Despite this wonderful set of capabilities, the Recordset is no longer the perfect object for today's needs. First, it's a COM object, which makes it suitable especially, if not exclusively, for the Windows platform. In an open and interoperable world, an object that can't easily and efficiently transfer from module to module and from platform to platform is simply not a good object. Second, because of the COM nature of the object, transferring a record from module to module within the Windows platform poses some serious performance issues that affect the overall structure of the application. Transferring COM objects over a network is more burdonsome than sending out strings.

An ADO recordset presents one table of data with one data source. If you want a recordset to render records from two or more tables, you must use database-level JOINs. After running the JOIN, the recordset content still consists of one collection of structurally identical records. In addition, when this model matches your requirements, sooner or later you risk running into trouble. In fact, if you're working with a table of records that results from a JOIN, ADO is no help when you want to submit changes to the original data source. This JOIN process can't happen in a "smart" way, but only through optimistic lock and copying field to field and record to record. The rub is that if the recordset comes from a JOIN, you don’t have just one table to update!

DataSets to the Rescue
ADO.NET has a slightly different object model than ADO and features a new object called the DataSet. Microsoft intends the DataSet to be a collection of data tables, which are much the same as ADO recordsets. The advantage of using a DataSet, however, is that you can now establish dynamic relationships between tables, holding two separate tables in memory while using joined data. For example, with ADO.NET, customers and invoices are two distinct tables within the same DataSet, and you use the customerID field to join the tables in a relationship. With ADO, you use a SQL JOIN command to merge the tables into one all-encompassing table. When you need to update, you can manage tables separately.

DataSets represent a data-centric, rather than a database-centric, approach that pushes the idea of disconnection from the data source as the key to improving scalability. At the same time, the DataSet programming interface doesn’t lack any of the features that you typically find in a database, including indexing, sorting, relations, constraints, scrolling, and updating. However, the ADO.NET runtime provides these database-like features; they're independent from the actual data provider capability. The basic rule is, "data is just data, no matter the source."

XML is another great chapter. A DataSet is built in XML, and any change that you make to the tables reflects immediately in the output XML stream. You can choose to navigate through the tables using the traditional sequential model, moving record after record, or using the XML object model methods. Whatever the data source, you can work against it through the XML interface and with the collection model mode of adding, modifying, and deleting rows.

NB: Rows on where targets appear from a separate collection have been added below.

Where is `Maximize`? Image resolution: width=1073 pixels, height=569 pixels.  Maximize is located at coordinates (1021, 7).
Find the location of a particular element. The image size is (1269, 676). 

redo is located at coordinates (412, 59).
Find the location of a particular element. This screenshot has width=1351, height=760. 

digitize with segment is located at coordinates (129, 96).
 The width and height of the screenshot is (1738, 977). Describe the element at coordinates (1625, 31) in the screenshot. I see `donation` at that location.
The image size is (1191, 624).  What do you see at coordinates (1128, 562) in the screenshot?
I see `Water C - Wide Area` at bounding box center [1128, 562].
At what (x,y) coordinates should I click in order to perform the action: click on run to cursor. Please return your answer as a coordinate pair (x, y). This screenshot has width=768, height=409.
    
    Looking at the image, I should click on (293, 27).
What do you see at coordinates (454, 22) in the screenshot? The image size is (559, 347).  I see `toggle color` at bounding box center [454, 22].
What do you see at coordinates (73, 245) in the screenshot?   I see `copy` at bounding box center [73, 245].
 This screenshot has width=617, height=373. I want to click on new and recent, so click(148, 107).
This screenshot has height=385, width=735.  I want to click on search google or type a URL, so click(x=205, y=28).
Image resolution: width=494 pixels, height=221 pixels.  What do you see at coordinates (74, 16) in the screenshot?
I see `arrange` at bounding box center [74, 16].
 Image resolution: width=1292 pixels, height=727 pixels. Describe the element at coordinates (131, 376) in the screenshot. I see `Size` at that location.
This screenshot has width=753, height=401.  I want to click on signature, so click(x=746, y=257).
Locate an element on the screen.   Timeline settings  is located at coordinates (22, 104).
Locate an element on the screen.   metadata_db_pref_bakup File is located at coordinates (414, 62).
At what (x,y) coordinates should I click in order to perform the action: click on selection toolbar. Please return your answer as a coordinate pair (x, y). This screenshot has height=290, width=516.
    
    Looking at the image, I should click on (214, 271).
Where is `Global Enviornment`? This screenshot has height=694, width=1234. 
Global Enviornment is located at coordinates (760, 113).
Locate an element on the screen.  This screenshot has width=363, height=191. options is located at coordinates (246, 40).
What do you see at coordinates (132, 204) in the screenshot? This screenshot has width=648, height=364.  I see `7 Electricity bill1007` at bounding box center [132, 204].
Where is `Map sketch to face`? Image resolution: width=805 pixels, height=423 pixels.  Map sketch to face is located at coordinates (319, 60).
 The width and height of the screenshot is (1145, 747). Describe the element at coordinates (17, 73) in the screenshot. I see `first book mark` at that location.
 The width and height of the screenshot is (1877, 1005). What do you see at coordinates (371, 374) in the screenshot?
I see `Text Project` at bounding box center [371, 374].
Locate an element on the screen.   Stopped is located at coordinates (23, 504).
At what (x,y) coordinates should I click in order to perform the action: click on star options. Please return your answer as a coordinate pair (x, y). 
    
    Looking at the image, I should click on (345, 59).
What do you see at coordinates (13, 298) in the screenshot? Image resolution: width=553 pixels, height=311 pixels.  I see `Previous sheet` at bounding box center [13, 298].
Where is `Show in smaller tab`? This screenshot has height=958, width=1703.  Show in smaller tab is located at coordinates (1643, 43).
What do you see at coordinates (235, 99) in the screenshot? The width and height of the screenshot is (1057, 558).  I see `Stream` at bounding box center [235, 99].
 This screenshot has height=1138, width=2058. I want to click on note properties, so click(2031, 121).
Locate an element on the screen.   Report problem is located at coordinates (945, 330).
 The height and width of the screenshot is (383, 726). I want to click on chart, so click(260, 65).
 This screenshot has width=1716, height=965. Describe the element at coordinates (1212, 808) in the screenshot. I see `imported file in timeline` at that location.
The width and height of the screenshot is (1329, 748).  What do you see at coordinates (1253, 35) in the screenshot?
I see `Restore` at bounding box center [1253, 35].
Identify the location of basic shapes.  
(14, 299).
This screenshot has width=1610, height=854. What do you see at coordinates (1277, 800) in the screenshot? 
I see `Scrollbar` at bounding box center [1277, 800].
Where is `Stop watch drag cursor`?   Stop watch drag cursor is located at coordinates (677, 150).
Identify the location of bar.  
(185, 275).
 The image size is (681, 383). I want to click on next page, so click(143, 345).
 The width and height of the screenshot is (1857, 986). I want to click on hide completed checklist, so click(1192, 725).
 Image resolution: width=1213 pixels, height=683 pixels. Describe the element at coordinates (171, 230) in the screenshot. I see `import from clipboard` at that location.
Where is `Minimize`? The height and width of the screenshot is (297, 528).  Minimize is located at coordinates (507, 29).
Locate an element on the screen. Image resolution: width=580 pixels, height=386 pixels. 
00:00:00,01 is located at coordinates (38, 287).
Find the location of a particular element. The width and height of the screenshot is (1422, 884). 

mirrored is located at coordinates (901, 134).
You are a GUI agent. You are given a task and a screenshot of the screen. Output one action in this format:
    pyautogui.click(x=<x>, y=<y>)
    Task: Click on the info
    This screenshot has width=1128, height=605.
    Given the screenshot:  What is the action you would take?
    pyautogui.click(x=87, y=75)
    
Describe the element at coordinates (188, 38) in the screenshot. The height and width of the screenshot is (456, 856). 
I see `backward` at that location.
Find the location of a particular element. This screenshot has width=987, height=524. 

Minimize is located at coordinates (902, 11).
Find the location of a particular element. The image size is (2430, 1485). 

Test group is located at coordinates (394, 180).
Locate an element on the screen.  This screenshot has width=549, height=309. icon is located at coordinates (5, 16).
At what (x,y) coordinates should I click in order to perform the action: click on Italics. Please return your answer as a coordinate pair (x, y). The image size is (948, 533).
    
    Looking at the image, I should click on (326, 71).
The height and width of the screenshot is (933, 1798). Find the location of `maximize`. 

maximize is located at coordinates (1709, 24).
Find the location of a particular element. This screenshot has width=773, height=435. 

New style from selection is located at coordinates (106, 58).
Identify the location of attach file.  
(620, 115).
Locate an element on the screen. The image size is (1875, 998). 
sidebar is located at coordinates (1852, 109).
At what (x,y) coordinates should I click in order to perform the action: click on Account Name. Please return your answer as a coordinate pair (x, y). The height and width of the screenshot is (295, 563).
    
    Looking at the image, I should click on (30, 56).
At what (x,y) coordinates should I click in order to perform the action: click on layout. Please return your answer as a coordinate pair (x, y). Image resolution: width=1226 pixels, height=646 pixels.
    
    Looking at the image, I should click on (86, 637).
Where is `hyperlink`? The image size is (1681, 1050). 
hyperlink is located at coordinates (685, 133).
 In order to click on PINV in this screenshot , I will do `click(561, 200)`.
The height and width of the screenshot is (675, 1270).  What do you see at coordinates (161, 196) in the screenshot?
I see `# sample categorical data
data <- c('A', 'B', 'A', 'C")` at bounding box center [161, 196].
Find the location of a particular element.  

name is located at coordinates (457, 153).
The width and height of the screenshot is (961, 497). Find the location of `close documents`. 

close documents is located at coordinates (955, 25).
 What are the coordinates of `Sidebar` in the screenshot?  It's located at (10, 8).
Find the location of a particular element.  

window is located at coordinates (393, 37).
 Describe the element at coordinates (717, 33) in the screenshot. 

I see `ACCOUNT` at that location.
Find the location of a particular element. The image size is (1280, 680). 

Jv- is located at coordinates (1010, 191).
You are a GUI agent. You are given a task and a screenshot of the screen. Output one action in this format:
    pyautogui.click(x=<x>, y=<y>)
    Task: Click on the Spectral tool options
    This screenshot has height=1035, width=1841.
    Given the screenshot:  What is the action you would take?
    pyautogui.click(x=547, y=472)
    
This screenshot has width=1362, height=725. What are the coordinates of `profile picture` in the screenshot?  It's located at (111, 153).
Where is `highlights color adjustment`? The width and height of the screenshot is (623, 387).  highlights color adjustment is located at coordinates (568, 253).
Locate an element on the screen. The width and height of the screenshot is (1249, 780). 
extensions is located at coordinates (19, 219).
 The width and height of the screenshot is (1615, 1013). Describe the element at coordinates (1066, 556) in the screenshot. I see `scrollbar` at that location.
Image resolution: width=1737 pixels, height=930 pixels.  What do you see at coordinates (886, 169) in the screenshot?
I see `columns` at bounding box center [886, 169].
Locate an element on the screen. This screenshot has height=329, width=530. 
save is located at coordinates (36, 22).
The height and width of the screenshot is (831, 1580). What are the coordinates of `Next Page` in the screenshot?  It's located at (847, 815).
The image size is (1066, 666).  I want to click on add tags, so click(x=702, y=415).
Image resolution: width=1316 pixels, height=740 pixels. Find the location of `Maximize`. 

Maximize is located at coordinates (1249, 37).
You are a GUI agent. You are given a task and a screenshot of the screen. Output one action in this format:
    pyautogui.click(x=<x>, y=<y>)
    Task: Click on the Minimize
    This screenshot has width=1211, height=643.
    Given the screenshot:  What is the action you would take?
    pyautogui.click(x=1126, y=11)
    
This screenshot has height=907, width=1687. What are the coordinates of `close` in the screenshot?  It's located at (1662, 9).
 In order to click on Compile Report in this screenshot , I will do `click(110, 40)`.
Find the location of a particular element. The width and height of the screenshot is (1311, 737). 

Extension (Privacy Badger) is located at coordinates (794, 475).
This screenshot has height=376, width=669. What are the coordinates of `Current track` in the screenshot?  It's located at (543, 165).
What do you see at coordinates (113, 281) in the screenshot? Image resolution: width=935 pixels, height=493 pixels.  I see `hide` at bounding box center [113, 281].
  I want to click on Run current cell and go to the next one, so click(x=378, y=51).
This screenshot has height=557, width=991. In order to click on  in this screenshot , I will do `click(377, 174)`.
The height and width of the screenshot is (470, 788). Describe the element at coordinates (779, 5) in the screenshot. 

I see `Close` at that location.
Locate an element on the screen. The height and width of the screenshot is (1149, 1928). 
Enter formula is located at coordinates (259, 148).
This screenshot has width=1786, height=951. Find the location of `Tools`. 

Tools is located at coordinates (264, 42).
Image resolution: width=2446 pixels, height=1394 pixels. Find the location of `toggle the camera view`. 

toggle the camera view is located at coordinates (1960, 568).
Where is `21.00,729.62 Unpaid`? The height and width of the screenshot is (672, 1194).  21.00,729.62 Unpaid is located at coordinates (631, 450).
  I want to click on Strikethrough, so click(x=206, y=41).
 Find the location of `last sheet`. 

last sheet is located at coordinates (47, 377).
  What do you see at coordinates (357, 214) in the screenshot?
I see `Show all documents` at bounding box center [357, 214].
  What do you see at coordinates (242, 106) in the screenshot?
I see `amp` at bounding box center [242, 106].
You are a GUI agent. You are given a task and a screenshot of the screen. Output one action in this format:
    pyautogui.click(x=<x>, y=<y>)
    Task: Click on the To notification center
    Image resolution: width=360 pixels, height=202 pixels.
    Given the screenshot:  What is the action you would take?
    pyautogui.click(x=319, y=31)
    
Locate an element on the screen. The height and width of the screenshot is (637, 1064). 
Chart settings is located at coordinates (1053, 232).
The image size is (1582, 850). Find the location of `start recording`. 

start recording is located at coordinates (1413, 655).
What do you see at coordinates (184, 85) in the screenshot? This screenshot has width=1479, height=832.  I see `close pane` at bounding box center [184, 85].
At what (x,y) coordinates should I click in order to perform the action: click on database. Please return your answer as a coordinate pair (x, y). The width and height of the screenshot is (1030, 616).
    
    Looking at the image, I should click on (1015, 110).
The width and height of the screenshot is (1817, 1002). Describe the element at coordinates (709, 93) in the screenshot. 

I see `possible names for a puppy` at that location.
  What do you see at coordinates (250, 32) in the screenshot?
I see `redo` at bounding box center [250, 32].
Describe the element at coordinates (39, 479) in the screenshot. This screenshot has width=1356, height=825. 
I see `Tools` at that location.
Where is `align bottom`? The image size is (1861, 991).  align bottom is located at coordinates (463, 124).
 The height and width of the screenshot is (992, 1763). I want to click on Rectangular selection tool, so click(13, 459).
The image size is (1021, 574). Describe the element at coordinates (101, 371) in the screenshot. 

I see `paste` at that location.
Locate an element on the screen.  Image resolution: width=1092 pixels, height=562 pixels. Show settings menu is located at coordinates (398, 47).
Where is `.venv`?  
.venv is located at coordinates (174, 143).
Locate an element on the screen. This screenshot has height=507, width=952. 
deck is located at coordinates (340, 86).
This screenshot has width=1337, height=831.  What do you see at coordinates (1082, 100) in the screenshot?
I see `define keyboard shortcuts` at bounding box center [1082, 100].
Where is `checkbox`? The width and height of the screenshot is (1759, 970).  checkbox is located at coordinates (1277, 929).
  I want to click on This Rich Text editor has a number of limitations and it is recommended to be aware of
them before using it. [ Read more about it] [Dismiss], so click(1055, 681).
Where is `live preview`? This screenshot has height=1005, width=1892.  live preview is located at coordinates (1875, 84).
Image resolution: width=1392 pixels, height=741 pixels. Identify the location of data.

However, the DataSet isn't the only way to work with data in ADO.NET. The DataReader object, which is a simpler structure than an ADO recordset or a DataSet, is a good solution when you just need a forward-only, read-only cursor.

Is ADO.NET just "yet another data access layer?" Definitely not. ADO.NET is the substrate that will form the foundation of data-handling applications that run on the .NET platform. No matter which of the various programming models you choose (e.g., WinForms, WebForms, Web services), as long as you read data from a source, ADO.NET and its rich set of objects can help—and it will always do so using the same consistent programming model.